DIRECTIONS = Recast the data below as a two-column Markdown table headed Row and Data line. Give each non-blank line its own numbered row and skip blank lines.

Saved entries
== Segment start ==

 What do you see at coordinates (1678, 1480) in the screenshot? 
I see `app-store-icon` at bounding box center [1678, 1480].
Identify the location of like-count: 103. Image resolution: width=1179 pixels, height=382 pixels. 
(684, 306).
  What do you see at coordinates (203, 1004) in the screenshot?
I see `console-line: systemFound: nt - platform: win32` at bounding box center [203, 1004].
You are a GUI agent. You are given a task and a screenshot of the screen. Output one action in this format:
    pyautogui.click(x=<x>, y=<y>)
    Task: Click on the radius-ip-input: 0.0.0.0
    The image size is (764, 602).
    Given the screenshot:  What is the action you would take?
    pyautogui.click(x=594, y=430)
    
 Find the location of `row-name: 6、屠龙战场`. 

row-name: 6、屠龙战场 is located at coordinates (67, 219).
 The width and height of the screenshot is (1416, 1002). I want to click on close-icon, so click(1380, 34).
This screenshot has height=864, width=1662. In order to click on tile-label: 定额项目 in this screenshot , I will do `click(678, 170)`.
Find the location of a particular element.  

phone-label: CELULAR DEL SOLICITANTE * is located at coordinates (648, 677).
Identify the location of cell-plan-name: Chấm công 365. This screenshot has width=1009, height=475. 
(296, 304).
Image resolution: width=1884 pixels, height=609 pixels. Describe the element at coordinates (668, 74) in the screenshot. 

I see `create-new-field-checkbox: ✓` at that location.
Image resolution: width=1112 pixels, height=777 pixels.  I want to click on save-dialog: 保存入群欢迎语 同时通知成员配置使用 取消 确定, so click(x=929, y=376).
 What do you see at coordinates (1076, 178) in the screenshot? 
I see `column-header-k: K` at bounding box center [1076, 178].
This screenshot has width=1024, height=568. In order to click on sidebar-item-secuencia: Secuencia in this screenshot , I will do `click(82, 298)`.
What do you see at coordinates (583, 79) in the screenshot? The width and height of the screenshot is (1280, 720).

== Segment end ==

EXPECTED ANSWER =
| Row | Data line |
|---|---|
| 1 |  What do you see at coordinates (1678, 1480) in the screenshot?  |
| 2 | I see `app-store-icon` at bounding box center [1678, 1480]. |
| 3 | Identify the location of like-count: 103. Image resolution: width=1179 pixels, height=382 pixels.  |
| 4 | (684, 306). |
| 5 |   What do you see at coordinates (203, 1004) in the screenshot? |
| 6 | I see `console-line: systemFound: nt - platform: win32` at bounding box center [203, 1004]. |
| 7 | You are a GUI agent. You are given a task and a screenshot of the screen. Output one action in this format: |
| 8 |     pyautogui.click(x=<x>, y=<y>) |
| 9 |     Task: Click on the radius-ip-input: 0.0.0.0 |
| 10 |     The image size is (764, 602). |
| 11 |     Given the screenshot:  What is the action you would take? |
| 12 |     pyautogui.click(x=594, y=430) |
| 13 |  Find the location of `row-name: 6、屠龙战场`.  |
| 14 | row-name: 6、屠龙战场 is located at coordinates (67, 219). |
| 15 |  The width and height of the screenshot is (1416, 1002). I want to click on close-icon, so click(1380, 34). |
| 16 | This screenshot has height=864, width=1662. In order to click on tile-label: 定额项目 in this screenshot , I will do `click(678, 170)`. |
| 17 | Find the location of a particular element.   |
| 18 | phone-label: CELULAR DEL SOLICITANTE * is located at coordinates (648, 677). |
| 19 | Identify the location of cell-plan-name: Chấm công 365. This screenshot has width=1009, height=475.  |
| 20 | (296, 304). |
| 21 | Image resolution: width=1884 pixels, height=609 pixels. Describe the element at coordinates (668, 74) in the screenshot.  |
| 22 | I see `create-new-field-checkbox: ✓` at that location. |
| 23 | Image resolution: width=1112 pixels, height=777 pixels.  I want to click on save-dialog: 保存入群欢迎语 同时通知成员配置使用 取消 确定, so click(x=929, y=376). |
| 24 |  What do you see at coordinates (1076, 178) in the screenshot?  |
| 25 | I see `column-header-k: K` at bounding box center [1076, 178]. |
| 26 | This screenshot has width=1024, height=568. In order to click on sidebar-item-secuencia: Secuencia in this screenshot , I will do `click(82, 298)`. |
| 27 | What do you see at coordinates (583, 79) in the screenshot? The width and height of the screenshot is (1280, 720). |